Elan Corp plc and Wyeth generated much excitement with yesterday's announcement of their plan to begin Phase III testing of bapineuzumab (AAB-001) for mild to moderate Alzheimer's disease later this year. (See BioWorld Today, May 22, 2007.)

Bapineuzumab targets amyloid beta, as do the majority of therapeutic agents that currently are in clinical development. Clumps of misfolded amyloid beta protein, known as amyloid plaques, are one of the cellular hallmarks of Alzheimer's disease, making them natural targets. Recent studies suggested a new way to manipulate amyloid beta levels, as well as an avenue for taking on Alzheimer's independently of amyloid beta.

In a paper to be published in the May 29, 2007 issue of the Proceedings of the National Academy of Sciences, and now available online, scientists link alterations in the wnt signaling pathway to the risk of developing late-onset Alzheimer's disease.

A previous genome-wide association study had shown a region related to Alzheimer's risk on chromosome 12. In the new paper, the researchers identified a specific single-nucleotide polymorphism that led to an amino acid substitution in a receptor for the protein wnt, and increased the risk of developing Alzheimer's in its carriers. On a cellular level, the altered wnt receptor was less active than its counterparts.

First author Giancarlo De Ferrari Valentini told BioWorld Today that one way Alzheimer's disease could be understood is "as a loss of function of the wnt signaling cascade. That would mean that the pathological hallmarks of AD . . . would be related to the loss of proper function of the wnt signaling cascade." Senior author Randall Moon added that the PNAS data showed that "patients may benefit from a weak activation of the wnt/beta-catenin pathway."

Wnt is an important developmental signaling molecule, and has been linked to several other conditions besides Alzheimer's. In fact, for Moon, the PNAS paper comes a mere three days after a paper in the May 19, 2007 issue of Science demonstrating that some forms of kidney cancer may result from abnormalities in the wnt signaling pathway.

Asked whether wnt's involvement in other diseases, especially in cancer, could prove a problem for targeting the molecule in Alzheimer's disease, Moon told BioWorld Today that targeting the wnt pathway sufficiently far upstream would make all the difference. The wnt pathway regulates the protein beta catenin, which regulates the steady-state level of the protein beta-catenin. Beta-catenin usually is degraded rapidly; only if the wnt pathway is activated does it accumulate.

Among its many talents, beta-catenin contributes to bone formation, and epidemiological data showed that people whose wnt pathway is unusually active have high bone density without having a higher cancer risk than normal. Moon said that shows "beyond the shadow of a doubt, that you can activate the wnt signaling pathway without causing cancer," as long as it happens upstream of beta-catenin degradation.

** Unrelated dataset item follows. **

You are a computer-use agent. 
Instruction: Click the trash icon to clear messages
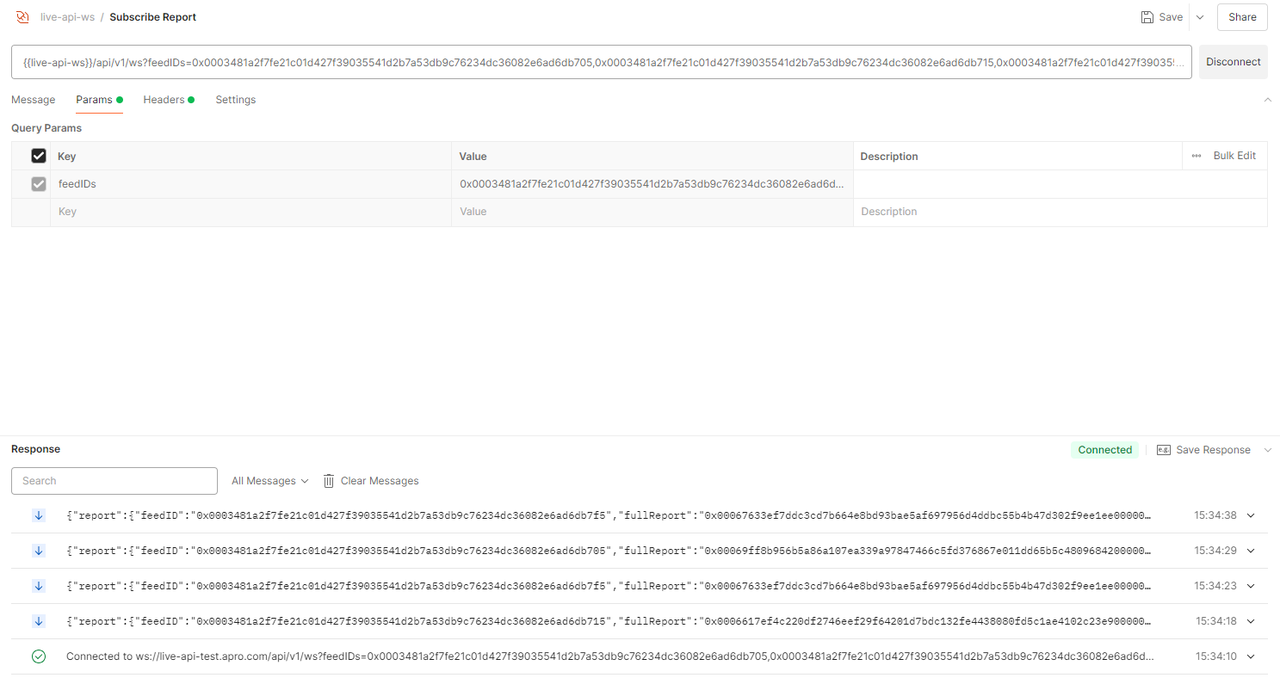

Because the wnt pathway influences the processing of amyloid beta, any therapeutics aimed at wnt or beta-catenin most likely would have their effects via altering amyloid beta processing. In another recent paper, published in the May 4, 2007 issue of Science, researchers showed that another protein also could be a promising target. By reducing levels of the protein tau, they prevented the neurological deficits related to Alzheimer's disease.

In addition to amyloid plaques, tau protein aggregates - technically, neurofibrillary tangles - are a second hallmark of Alzheimer's disease. But therapeutically, tau has received less attention than A-beta. One main reason is that it has been hard to target mutant tau protein specifically.

The Science paper gets around that problem in the simplest of ways - by ignoring it. The researchers lowered overall tau levels with no regard to whether their tau was mutant or not.

The researchers knocked out tau in a transgenic mouse model of Alzheimer's that is engineered to express high levels of human amyloid precursor protein. Knocking out tau did not alter the high levels of amyloid-beta in the APP transgenics, but it did prevent the cognitive impairments that usually beset them.

The exact mechanism by which tau reduction could protect the brain suggested that the findings may not be limited to Alzheimer's: tau reduction protects brain cells against overstimulation. Such overstimulation contributes to a variety of neurological diseases; in their paper, the scientists showed that mice with reduced levels of tau were also resistant against epileptic seizures.